Des chrétiens vulnérablesL’irruption de Daech, contrôlant un vaste territoire entre la Syrie et l’Irak, n’opère pas vraiment une rupture par rapport aux persécutions dont sont victimes les chrétiens. «On est plutôt dans une continuation poussée à l’extrême», analyse encore Jean-François Colosimo. Pour l’historien, leur éventuelle disparition constitue un drame irréparable: «Avec leur possible effacement, le Moyen-Orient perdrait la chance de la sécularisation. Ce sont les chrétiens qui en étaient les vecteurs. Le monde actuel est fait de blocs qui s’affrontent. Les chrétiens en Orient ont toujours joué le rôle de médiateur. Ils constituent le tiers indispensable.»
On comprend mieux dans ces circonstances pourquoi la plupart des communautés chrétiennes sont restées fidèles au pouvoir en place. «La guerre civile en Syrie a rendu les chrétiens encore plus vulnérables. Dans ce contexte, il ne faut pas s’étonner qu’ils soutiennent le régime de Damas, certes autoritaire, mais laïque. Les alaouites sont minoritaires, ils ont donc tout intérêt à nouer des alliances auprès d’autres communautés. Les chrétiens d’Orient ont opéré un choix rationnel, souvent mal compris en Europe», note Jean-Claude Basset qui a rencontré Bachar el-Assad en 2014 avec une délégation de chrétiens de Syrie et du Liban.

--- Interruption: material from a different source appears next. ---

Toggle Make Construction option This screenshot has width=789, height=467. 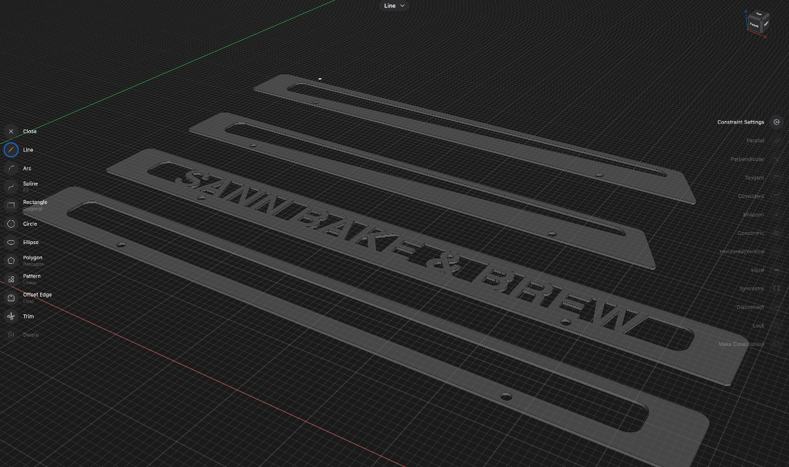coord(776,345)
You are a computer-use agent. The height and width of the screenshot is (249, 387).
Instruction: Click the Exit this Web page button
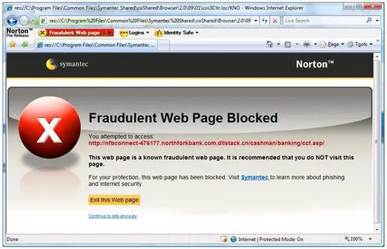click(x=114, y=200)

Le sort des chrétiens semble donc lié à la survie du régime d’Assad. «Le soutien logistique et militaire de la Russie qui appuie le pouvoir en place pourrait constituer une garantie de sauvegarde pour les chrétiens locaux», écrit Christian Bernard.
Car au conflit confessionnel se juxtaposent d’autres lignes de front qu’il ne faut pas perdre de vue, conclut le pasteur et théologien suisse: «Ce serait une erreur de lire cette guerre civile uniquement en termes d’appartenance religieuse. Il ne s’agit pas d’une guerre de religion. Il y a un aspect ethnique: Kurdes contre Arabes; mais aussi géopolitique au niveau régional avec l’Iran contre l’Arabie saoudite; et au niveau international avec les engagements de la Russie, des Etats-Unis et de la France.»
L’Action Chrétienne en OrientEn Egypte, Syrie, au Liban mais aussi en Europe, l'Action Chrétienne en Orient (ACO) travaille au développement et au renforcement des communautés chrétiennes, ainsi qu’au défi que représente la cohabitation entre chrétiens et musulmans.
A sa création en 1922, l'ACO avait pour but de secourir les populations arméniennes victimes des exactions turques commises à leur encontre. Les temps ont changé, les cartes du monde ont été bouleversées. La collaboration a lieu aujourd’hui au sein de l’ACO Fellowship, un réseau d’Eglises du Moyen-Orient et d’organismes missionnaires européens. Chaque année, l'ACO publie un magazine consultable ligne.